Schematic Representation of the Mechanistic Model of Ethylene–Auxin Crosstalk in Roots of Etiolated Arabidopsis Seedlings. (A) The model assumes existence of at least three different types of molecular interactions between ethylene and auxin. A subset of ethylene responses (left side of the panel) is dependent on auxin levels (ETaux1A). In this case, the role of auxin is restricted to promoting (or attenuating) the ethylene effect. By contrast, the auxin-mediated responses (ET&IAAaux1A) correspond to those changes in gene expression that are directly triggered by auxin, but in this case, by an ethylene-induced auxin activity. Finally, those ethylene effects that are not affected by the levels of auxin are classified as auxin independent, with some of these changes being independently stimulated by auxin (ET&IAAaux1N). Equivalent interactions can be defined among auxin responses (right side of the panel). (B) The molecular interactions postulated above can be integrated with the morphological and cellular observations in a spatial/temporal model of the ethylene responses. From left to right, the time progression of the effects of ethylene on the levels of auxin activity (shown in blue), auxin biosynthetic genes (depicted as black dots), and auxin-dependent ethylene responses (marked in red) is indicated. At time 0 (before starting the ethylene treatment), the levels of auxin activity are low (shown in light blue) and are concentrated in the root zone 1. When ethylene is applied, the levels of WEI2/ASA1/TIR7, WEI7/ASB1, and potentially other biosynthetic genes (shown as black dots) increase, and the activity of auxin in zone 1 goes up.

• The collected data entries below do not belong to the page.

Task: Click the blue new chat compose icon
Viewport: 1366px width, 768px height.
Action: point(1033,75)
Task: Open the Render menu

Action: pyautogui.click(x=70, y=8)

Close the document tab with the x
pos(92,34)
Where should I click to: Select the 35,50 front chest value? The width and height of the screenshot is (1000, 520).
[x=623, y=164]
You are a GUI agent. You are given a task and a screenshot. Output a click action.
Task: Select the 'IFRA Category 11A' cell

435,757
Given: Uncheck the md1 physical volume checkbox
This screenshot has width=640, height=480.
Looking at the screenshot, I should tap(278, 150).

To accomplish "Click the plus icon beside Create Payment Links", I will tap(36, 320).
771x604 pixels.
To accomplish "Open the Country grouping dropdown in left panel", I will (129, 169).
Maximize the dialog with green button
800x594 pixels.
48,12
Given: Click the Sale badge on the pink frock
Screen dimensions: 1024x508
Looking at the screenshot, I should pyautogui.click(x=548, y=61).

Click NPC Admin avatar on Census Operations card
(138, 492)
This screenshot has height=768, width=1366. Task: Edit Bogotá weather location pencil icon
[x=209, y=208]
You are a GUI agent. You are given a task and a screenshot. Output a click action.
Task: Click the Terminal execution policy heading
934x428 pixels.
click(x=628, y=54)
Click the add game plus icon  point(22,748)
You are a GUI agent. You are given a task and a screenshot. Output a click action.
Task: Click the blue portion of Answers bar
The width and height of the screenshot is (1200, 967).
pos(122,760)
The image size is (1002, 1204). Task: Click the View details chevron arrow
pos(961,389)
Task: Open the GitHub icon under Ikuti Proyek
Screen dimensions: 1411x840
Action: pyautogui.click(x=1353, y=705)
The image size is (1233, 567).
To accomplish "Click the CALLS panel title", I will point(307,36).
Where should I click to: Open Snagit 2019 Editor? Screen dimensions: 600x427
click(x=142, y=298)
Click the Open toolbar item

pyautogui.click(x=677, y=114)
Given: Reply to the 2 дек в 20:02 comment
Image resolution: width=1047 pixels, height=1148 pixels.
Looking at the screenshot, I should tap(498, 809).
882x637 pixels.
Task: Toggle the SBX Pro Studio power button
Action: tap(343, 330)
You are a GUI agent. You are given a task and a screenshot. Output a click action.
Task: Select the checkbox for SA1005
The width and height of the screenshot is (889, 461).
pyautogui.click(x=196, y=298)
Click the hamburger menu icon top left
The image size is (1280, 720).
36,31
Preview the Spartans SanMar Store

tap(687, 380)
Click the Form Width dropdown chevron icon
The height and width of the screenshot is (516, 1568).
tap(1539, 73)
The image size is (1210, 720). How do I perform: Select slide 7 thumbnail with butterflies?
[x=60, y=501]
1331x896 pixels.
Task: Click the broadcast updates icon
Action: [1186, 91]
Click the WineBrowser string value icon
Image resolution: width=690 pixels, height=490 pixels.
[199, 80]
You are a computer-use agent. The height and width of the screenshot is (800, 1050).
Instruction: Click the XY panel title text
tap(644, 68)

Next, the auxin activity in zone 2 becomes elevated, presumably through an AUX1-dependent transport activity from zone 1. This boost in auxin levels leads to changes in growth pattern of the cells in zone 3 from longitudinal to radial and to stimulation of ethylene responses in zone 3. Each root shown in this model is divided into two parts, with the left side of the root representing untreated roots, and the right side depicting ethylene-treated roots. Arrows in zone 3 of the roots indicate the longitudinal and radial components of root elongation. Zones 1, 2, and 3 are defined according to Birnbaum et al. (2003).